Uma testemunha apresentada pelo trabalhador relatou que não havia instalações sanitárias adequadas nem local apropriado para fazer as refeições.

Segundo o depoimento, os empregados também não tinham onde esquentar a comida, que permanecia dentro das mochilas ou do caminhão da empresa, exposta às condições climáticas.
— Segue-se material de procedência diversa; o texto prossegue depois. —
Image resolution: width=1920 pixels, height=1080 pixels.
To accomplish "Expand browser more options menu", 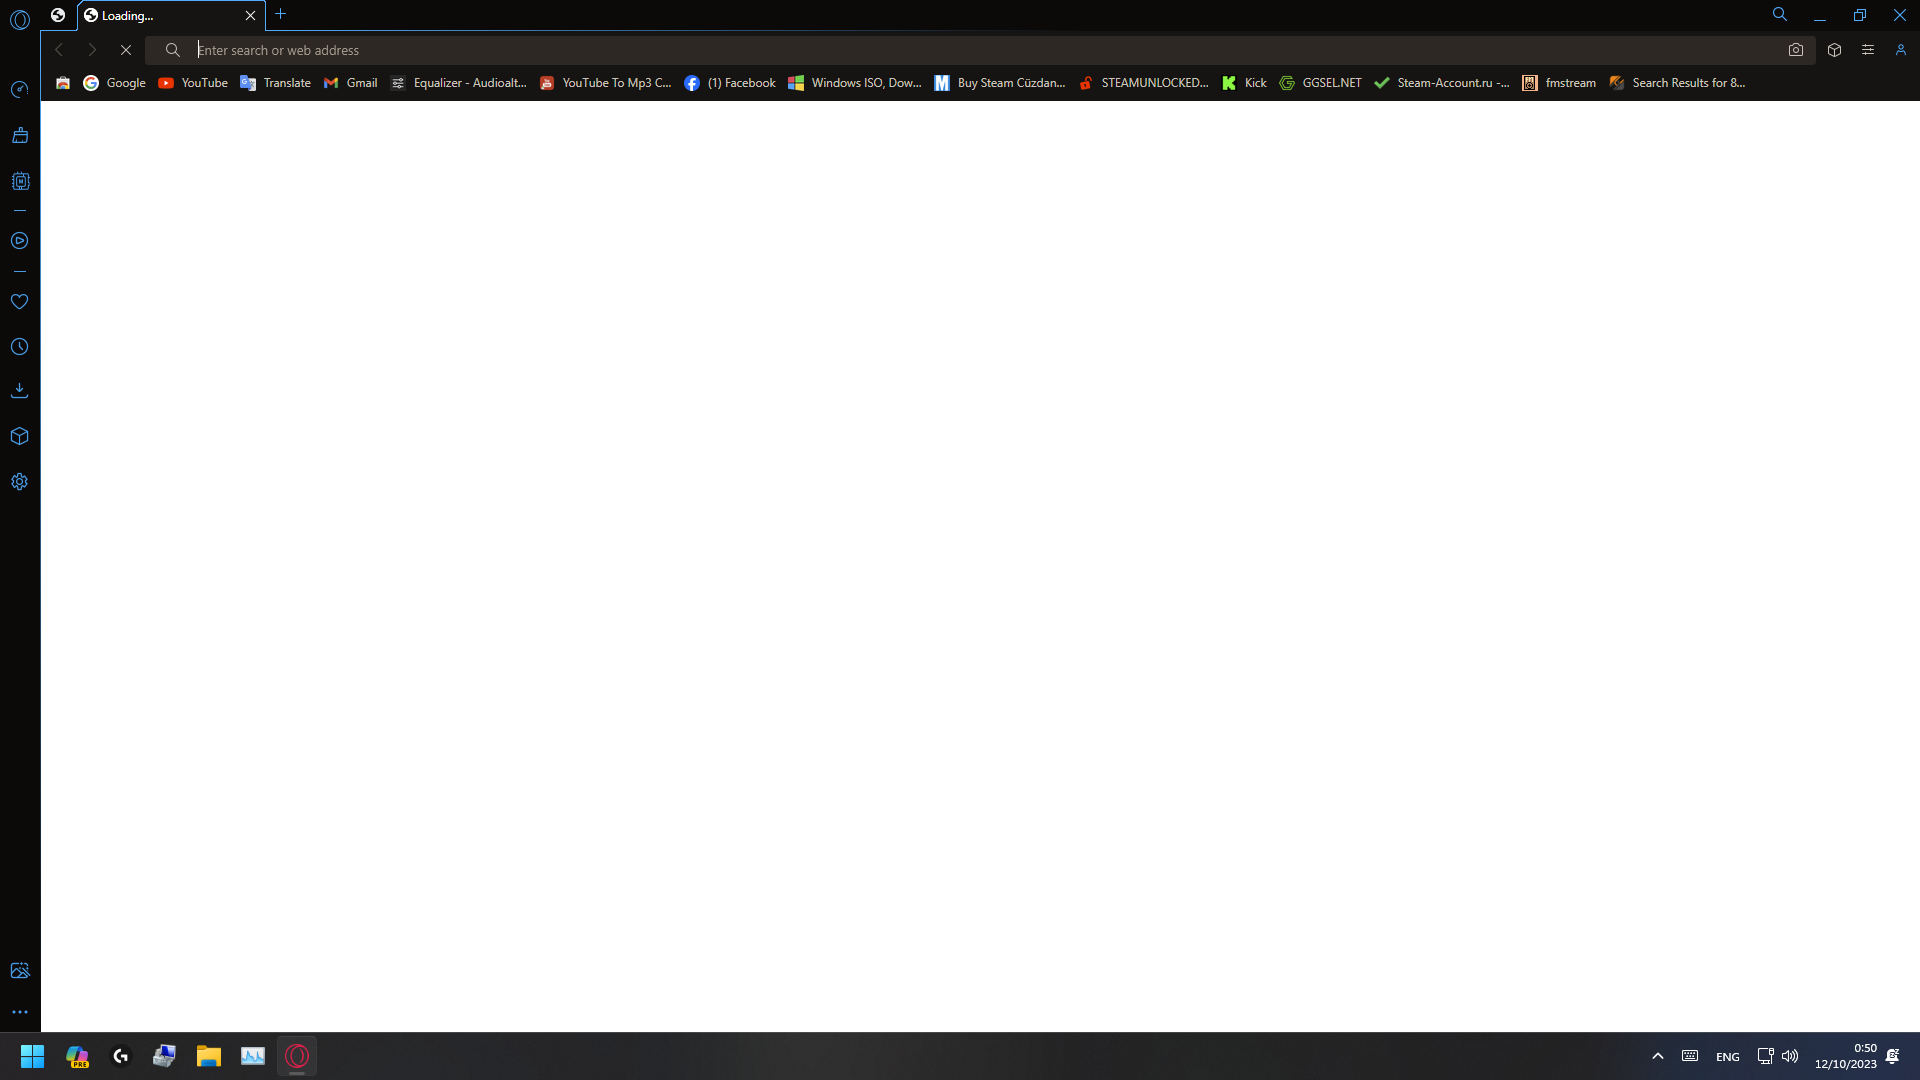I will 1869,50.
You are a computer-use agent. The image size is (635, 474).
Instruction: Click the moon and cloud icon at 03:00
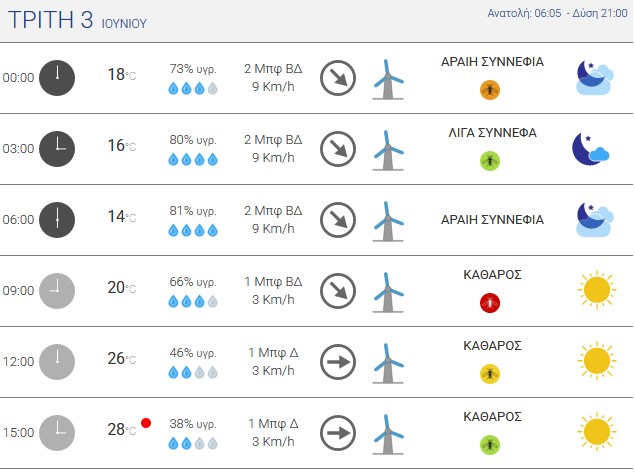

As refeições eram feitas sentados no chão e não havia fornecimento de papel higiênico, talheres ou outros itens de higiene.

A testemunha também afirmou que o fornecimento de água era insuficiente e que não havia local adequado para descanso durante a jornada.

TRT reconheceu responsabilidade da empresa

Para a relatora, cabe ao empregador garantir condições adequadas de saúde, higiene e segurança no ambiente de trabalho.

No caso analisado, o colegiado entendeu que houve descumprimento dessas obrigações, além da comprovação dos prejuízos sofridos pelo trabalhador e da relação entre as condições de trabalho e o adoecimento.

A decisão apontou que a responsabilidade civil da empresa está amparada nos artigos 186 e 927 do Código Civil e no artigo 7º, inciso XXVIII, da Constituição Federal.

“Está caracterizado o dever de indenizar, porque houve o desrespeito aos direitos fundamentais do autor, sujeitando-o a risco e a perigo que superam os dissabores do cotidiano”, destacou a desembargadora.

Indenizações de R$ 5 mil cada são mantidas

A Décima Turma manteve os valores definidos pela 6ª Vara do Trabalho de Betim: R$ 5 mil pela doença ocupacional e outros R$ 5 mil pelas condições inadequadas de trabalho.

O trabalhador havia solicitado o aumento das indenizações, mas o pedido também foi rejeitado pelo colegiado.

Segundo o TRT, os valores fixados atendem aos princípios da razoabilidade e da proporcionalidade, levando em consideração a gravidade da conduta, a extensão dos danos e as circunstâncias específicas do caso.

A relatora destacou ainda que ficou comprovado que o empregado trabalhava sem condições adequadas para atender às necessidades fisiológicas, alimentar-se, hidratar-se e descansar durante a jornada.

“Comprovadas as alegações autorais, de que o obreiro trabalhava em condições humilhantes, sem local adequado para satisfazer suas necessidades fisiológicas, por falta de instalações sanitárias suficientes; sem locais ou utensílios adequados para se alimentar ou para se hidratar, exposto a condições climáticas imprevisíveis, sem ter onde descansar, tenho como caracterizado o dever de indenizar”, afirmou.